Work order:
Go through the data and copy each line where the string "header" appears.

Records for processing:
:::
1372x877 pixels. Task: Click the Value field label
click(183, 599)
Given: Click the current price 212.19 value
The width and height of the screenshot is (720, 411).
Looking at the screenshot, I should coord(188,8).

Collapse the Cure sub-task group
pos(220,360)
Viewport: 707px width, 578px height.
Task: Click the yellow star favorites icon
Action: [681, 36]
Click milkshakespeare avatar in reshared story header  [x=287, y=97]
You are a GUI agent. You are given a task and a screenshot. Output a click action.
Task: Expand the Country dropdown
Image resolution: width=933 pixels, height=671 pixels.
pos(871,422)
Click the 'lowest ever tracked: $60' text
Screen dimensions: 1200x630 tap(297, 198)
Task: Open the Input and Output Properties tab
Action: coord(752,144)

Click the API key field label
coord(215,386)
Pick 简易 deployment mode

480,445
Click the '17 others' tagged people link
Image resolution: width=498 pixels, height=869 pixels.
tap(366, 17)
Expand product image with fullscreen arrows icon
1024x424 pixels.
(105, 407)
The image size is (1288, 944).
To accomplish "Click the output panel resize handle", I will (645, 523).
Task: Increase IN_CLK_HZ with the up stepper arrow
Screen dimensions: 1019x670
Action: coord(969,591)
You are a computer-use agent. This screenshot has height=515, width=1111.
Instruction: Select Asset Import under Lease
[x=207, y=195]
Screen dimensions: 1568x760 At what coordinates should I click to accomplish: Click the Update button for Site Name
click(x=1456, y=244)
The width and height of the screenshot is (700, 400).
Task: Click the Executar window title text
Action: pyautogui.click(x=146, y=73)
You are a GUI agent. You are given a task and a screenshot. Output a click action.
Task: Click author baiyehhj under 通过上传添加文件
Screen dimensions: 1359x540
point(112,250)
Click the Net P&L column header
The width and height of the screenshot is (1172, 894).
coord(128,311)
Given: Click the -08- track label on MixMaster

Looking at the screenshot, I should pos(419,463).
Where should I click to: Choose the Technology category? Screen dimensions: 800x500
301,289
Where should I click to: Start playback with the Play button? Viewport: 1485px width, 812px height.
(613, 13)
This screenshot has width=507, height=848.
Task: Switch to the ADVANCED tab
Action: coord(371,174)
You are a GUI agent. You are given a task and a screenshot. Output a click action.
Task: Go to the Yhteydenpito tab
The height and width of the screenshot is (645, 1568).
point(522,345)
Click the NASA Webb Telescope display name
:::
Reply to the exercise:
Click milkshakespeare avatar in reshared story header  [x=287, y=97]
Click the Net P&L column header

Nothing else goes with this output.